Closed atingchen closed 1 year ago
Are you applying symmetric encryption? Or do you want to use asymmetric key/pair encryption? Why is encrypt-round used explicitly? Do you know what algorithms/key types you'd use here? Is there a way to deobfuscate the attributes as part of a similar processor later on? I bet this can be applied to metric attributes too, not just traces and logs. Does this apply to log bodies too?
Are you applying symmetric encryption? Or do you want to use asymmetric key/pair encryption? Why is encrypt-round used explicitly? Do you know what algorithms/key types you'd use here? Is there a way to deobfuscate the attributes as part of a similar processor later on?

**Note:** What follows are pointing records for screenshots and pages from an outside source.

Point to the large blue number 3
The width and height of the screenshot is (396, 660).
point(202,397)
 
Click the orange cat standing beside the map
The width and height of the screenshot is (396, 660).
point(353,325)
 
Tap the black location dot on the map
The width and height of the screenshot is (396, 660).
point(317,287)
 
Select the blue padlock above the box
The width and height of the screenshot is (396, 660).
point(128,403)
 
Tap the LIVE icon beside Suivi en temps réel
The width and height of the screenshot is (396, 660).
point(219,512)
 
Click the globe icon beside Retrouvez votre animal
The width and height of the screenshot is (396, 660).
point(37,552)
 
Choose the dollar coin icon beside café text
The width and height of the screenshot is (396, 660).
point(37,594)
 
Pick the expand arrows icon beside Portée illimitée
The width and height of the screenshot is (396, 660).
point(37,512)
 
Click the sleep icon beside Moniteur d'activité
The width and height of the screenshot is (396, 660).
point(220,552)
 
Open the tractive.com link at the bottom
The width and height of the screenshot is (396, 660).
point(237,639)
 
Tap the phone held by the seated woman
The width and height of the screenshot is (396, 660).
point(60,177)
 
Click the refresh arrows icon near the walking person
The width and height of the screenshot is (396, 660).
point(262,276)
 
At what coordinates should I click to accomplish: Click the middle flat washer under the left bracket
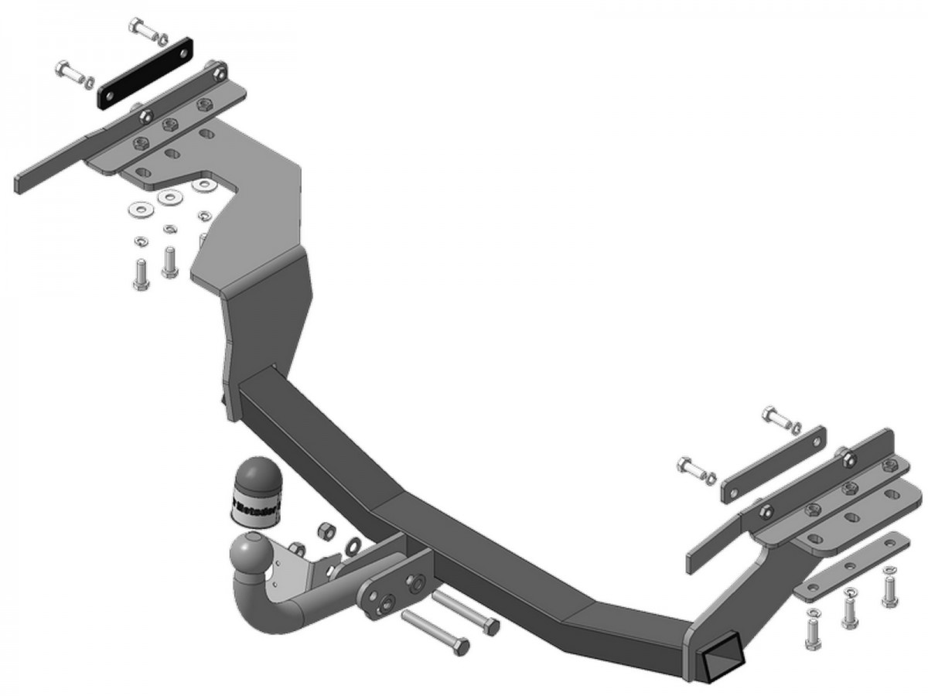[x=168, y=197]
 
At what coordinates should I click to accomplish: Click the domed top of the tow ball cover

First of all, our goal is to provide a processor that can obfuscate data and restore data in some scenarios, rather than a secure encryption scheme.

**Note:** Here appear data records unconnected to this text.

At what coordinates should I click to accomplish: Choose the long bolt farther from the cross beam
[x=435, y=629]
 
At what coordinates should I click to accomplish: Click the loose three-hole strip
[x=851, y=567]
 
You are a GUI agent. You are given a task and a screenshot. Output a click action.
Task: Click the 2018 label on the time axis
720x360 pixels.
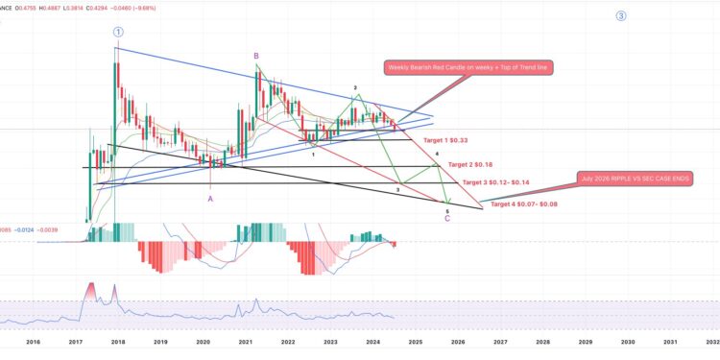click(118, 341)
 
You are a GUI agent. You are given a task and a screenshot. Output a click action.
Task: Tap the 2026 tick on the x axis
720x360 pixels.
click(458, 341)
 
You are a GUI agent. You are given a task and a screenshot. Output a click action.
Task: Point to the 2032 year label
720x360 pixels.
click(711, 341)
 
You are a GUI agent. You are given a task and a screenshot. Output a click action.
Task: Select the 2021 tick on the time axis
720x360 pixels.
click(246, 341)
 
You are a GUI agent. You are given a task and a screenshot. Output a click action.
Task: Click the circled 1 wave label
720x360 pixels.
click(117, 32)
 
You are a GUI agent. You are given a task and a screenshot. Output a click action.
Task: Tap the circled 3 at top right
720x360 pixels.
click(621, 16)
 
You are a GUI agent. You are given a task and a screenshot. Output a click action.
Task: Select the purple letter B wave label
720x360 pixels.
click(256, 56)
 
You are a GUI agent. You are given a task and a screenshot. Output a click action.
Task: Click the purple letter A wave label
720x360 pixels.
click(210, 199)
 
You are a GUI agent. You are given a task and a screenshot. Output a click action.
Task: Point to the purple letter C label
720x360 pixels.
click(447, 218)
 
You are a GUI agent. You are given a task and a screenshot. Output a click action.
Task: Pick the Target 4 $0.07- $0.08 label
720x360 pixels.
click(523, 204)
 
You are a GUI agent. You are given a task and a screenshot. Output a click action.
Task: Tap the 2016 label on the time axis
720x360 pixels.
click(33, 341)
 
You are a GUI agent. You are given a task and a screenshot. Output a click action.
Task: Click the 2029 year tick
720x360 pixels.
click(585, 341)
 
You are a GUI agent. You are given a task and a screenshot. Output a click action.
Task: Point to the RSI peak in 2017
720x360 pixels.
click(92, 285)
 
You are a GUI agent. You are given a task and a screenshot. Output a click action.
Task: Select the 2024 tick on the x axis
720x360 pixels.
click(372, 341)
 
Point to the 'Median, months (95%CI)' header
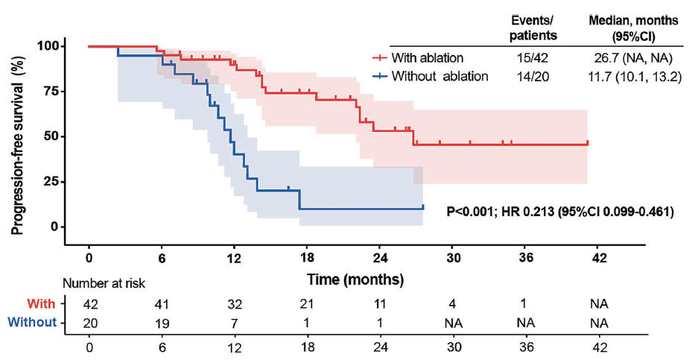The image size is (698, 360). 632,28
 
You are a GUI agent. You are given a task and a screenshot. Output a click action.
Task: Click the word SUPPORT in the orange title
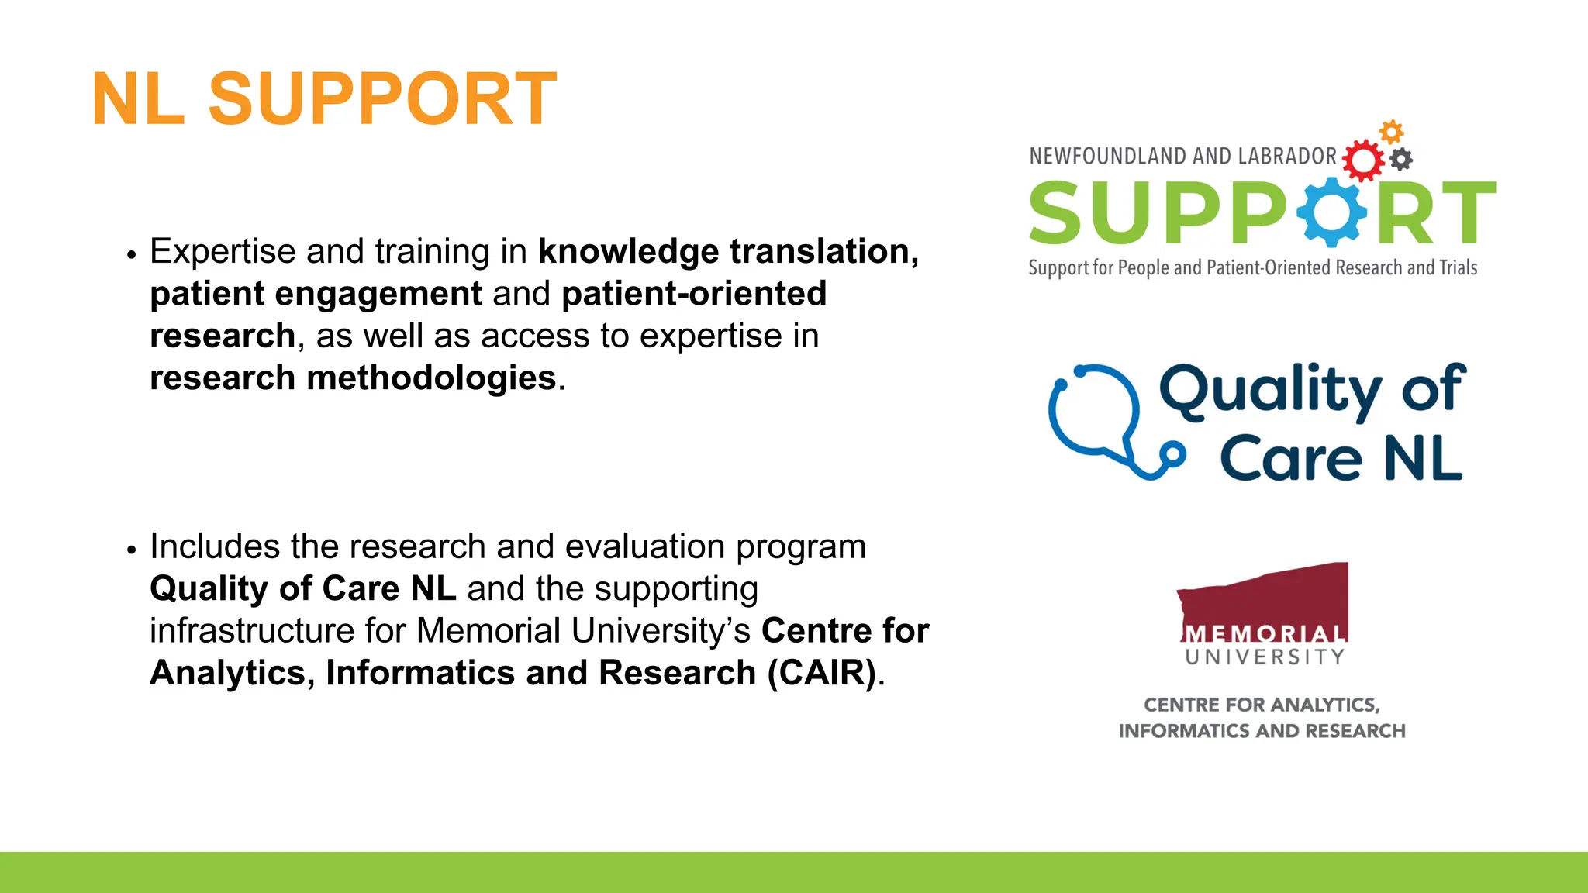pos(382,99)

Second, the processor uses Feistel cipher
to implement format-preserving encryption.
The concept of the Feistel cipher
described in Wikipedia as:
A Feistel network uses a round function, a function which takes two inputs – a data block and a subkey – and returns one output of the same size as the data block. In each round, the round function is run on half of the data to be encrypted, and its output is XORed with the other half of the data. This is repeated a fixed number of times, and the final output is the encrypted data.
An important advantage of Feistel networks is that the entire operation is guaranteed to be invertible (that is, encrypted data can be decrypted), even if the round function is not itself invertible. So there is a way to deobfuscate the attributes.
I bet this can be applied to metric attributes too, not just traces and logs. Does this apply to log bodies too?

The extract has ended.